(Kapatılan) 13. Hukuk Dairesi 2013/13166 E. , 2013/19326 K.
"İçtihat Metni"
MAHKEMESİ :Tüketici Mahkemesi
Taraflar arasındaki itirazın iptali davasının yapılan yargılaması sonunda ilamda yazılı nedenlerden dolayı davanın kabulüne yönelik olarak verilen hükmün süresi içinde taraflar avukatınca temyiz edilmesi üzerine dosya incelendi gereği konuşulup düşünüldü.
KARAR
Davacı, davalı .....A.Ş’den villa satın aldığını, davalının taşınmazı iskanı alınmış olarak sözleşmede kararlaştırılan sürede teslim etmediğini, sözleşme hükmüne göre hesaplanan gecikme tazminatının tahsili için başlatılan icra takibine de haksız itiraz edildiğini ileri sürerek, itirazın iptali ile %40 icra inkar tazminatına karar verilmesini istemiştir.
Davalılar, davanın reddini dilemişlerdir.
Mahkemece, davanın kabulüne, 12.258 USD karşılığı TL asıl alacak üzerinden takibin devamına, itirazın bu miktar yönünden iptaline, alacak tespiti yargılamaya bağlı olduğundan icra inkar tazminatı talebinin reddine karar verilmiş; hüküm, taraflarca temyiz edilmiştir.
1-Dosyadaki yazılara, kararın dayandığı delillerle yasaya uygun gerektirici nedenlere ve özellikle delillerin takdirinde bir isabetsizlik bulunmamasına göre davalıların tüm temyiz itirazlarının reddi gerekir.
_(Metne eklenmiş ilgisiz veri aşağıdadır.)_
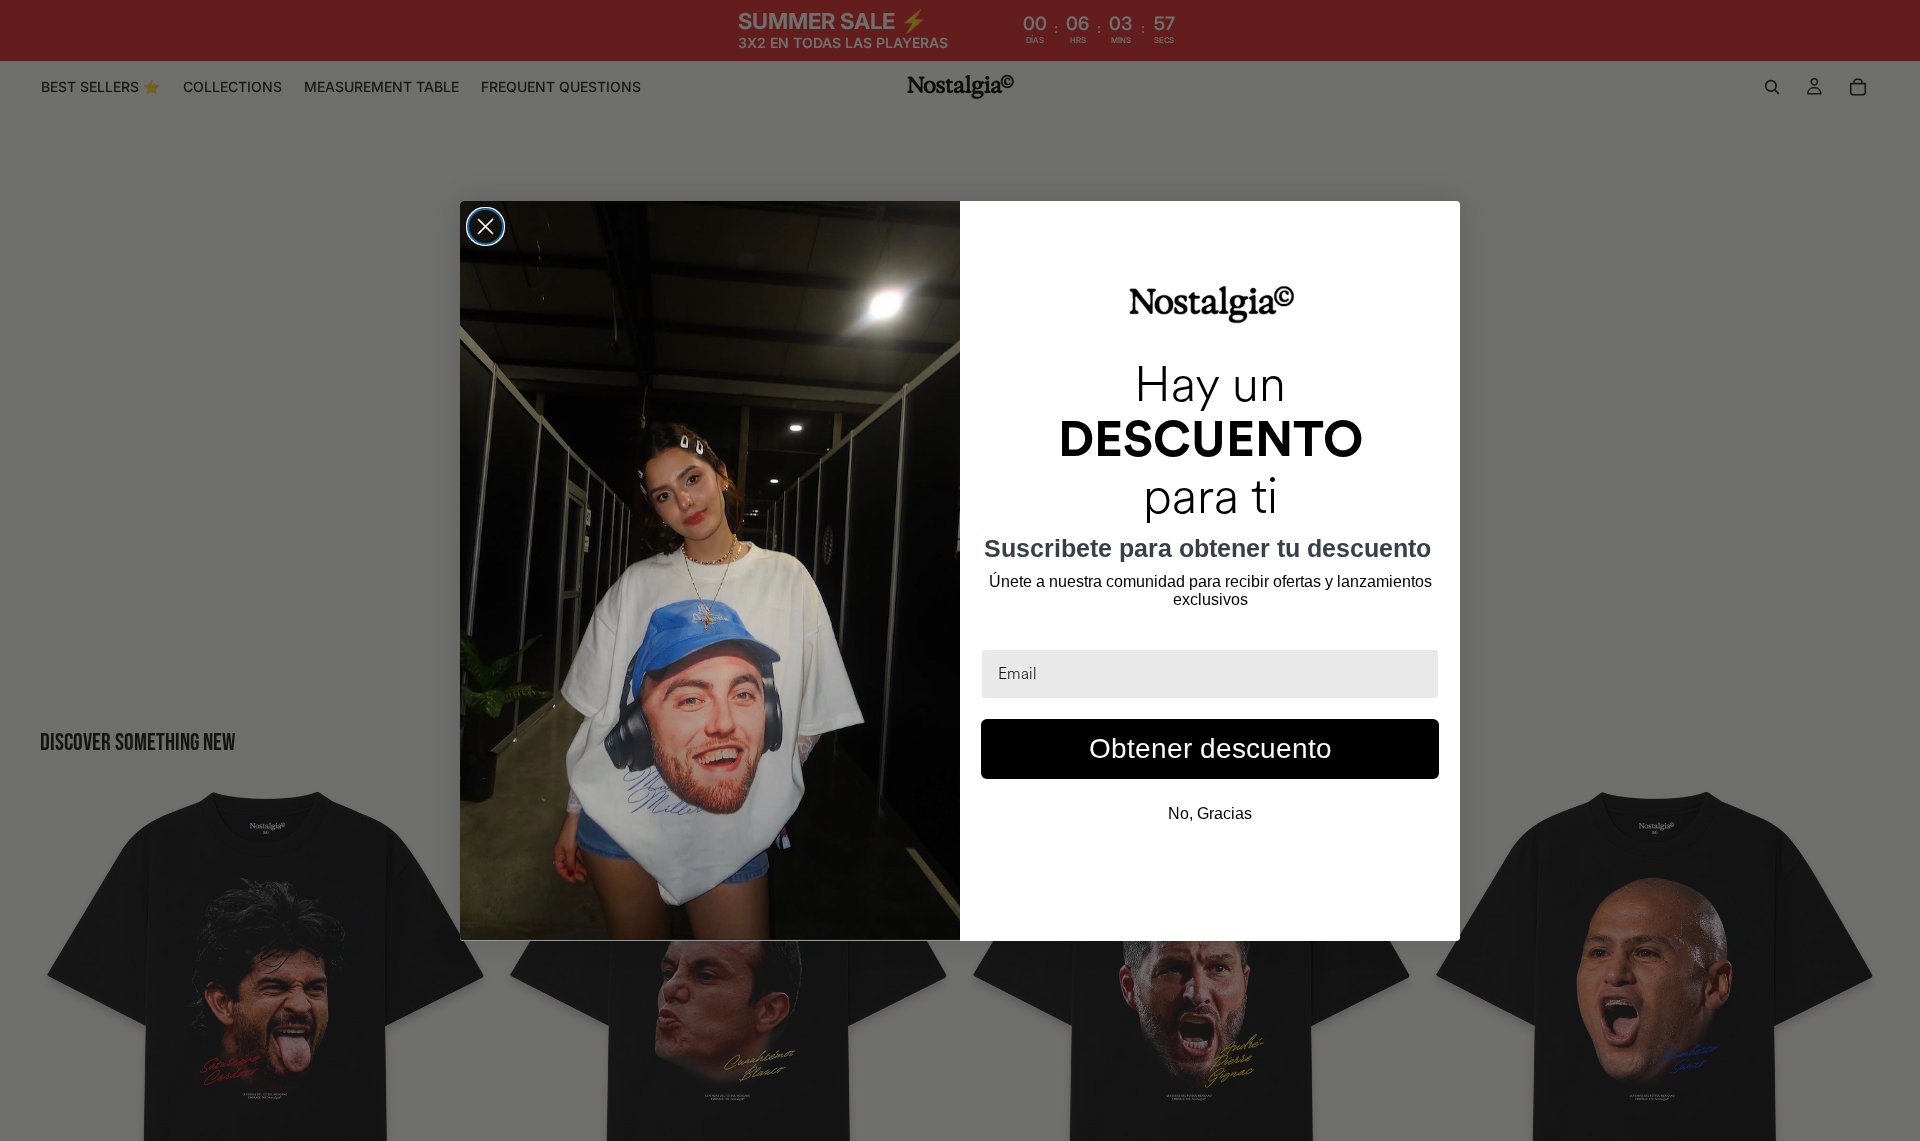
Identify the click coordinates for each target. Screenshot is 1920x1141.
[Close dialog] (485, 226)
2-İcra ve İflas Kanunu’nun 67.maddesinin 2.fıkrası hükmünce, icra inkar tazminatına hükmedilebilmesi için, borçlunun takip sırasında ödeme emrine itiraz etmesi ve alacaklının alacağını mahkemede dava ederek haklı çıkması yasal koşullardandır. Borçlunun itirazının kötü niyetli olması ise yasal koşul değildir. İcra inkar tazminatı, aleyhindeki icra takibine itiraz eden ve işin çabuk bitirilmesine engel olan borçluya karşı konulmuş bir
yaptırımdır. Bunlardan başka, alacağın likit ve belli olması da gerekir. Alacağın gerçek miktarı belli, sabit veya borçlu tarafından belirlenebilmesi için bütün unsurlar bilinmekte ya da bilinmesi gerekmekte, böylece borçlu tarafından borcun tutarının tahkik ve tayini mümkün ise; başka bir ifadeyle borçlu yalnız başına ne kadar borçlu olduğunu tespit edebilir durumda ise alacağın likit ve muayyen olduğunun kabulü zorunludur. Öte yandan, alacağın muhakkak bir belgeye bağlı olması da şart değildir. Açıklanan yasal kuralların ışığında takip konusu alacak değerlendirildiğinde, kabul edilen asıl alacak miktarı üzerinden icra inkar tazminatına hükmedilmesi gerekir. Mahkemece, yanlış değerlendirme ile bu istemin reddine karar verilmesi usule ve yasaya aykırı olup bozma nedenidir. Ne var ki, bu yanlışlığın düzeltilmesi yeniden yargılama yapılmasını gerektirmediğinden hükmün düzeltilerek onanması HUMK’nun 438/7 maddesi hükmü gereğidir.
SONUÇ: 1. bent gereğince davalıların tüm temyiz itirazlarının reddine, 2. bentte açıklanan nedenlerle kararın ‘Hüküm’ başlıklı bölümünün, (2) nolu bendinde yazılı “Alacak tespiti yargılamaya bağlı olduğundan icra inkar talebinin reddine” sözlerinin karardan çıkarılarak yerine, “Asıl alacağın %40’ı oranında icra inkar tazminatının davalılardan alınarak davacıya verilmesine” söz ve rakamlarının yazılmasına, hükmün düzeltilmiş bu şekliyle ONANMASINA, 682.95 TL kalan harcın davalılardan alınmasına, peşin alınan 21.15 TL temyiz harcın davacıya iadesine, HUMK’nun 440/1 maddesi uyarınca tebliğden itibaren 15 gün içerisinde karar düzeltme yolu açık olmak üzere, 10.7.2013 gününde oybirliğiyle karar verildi.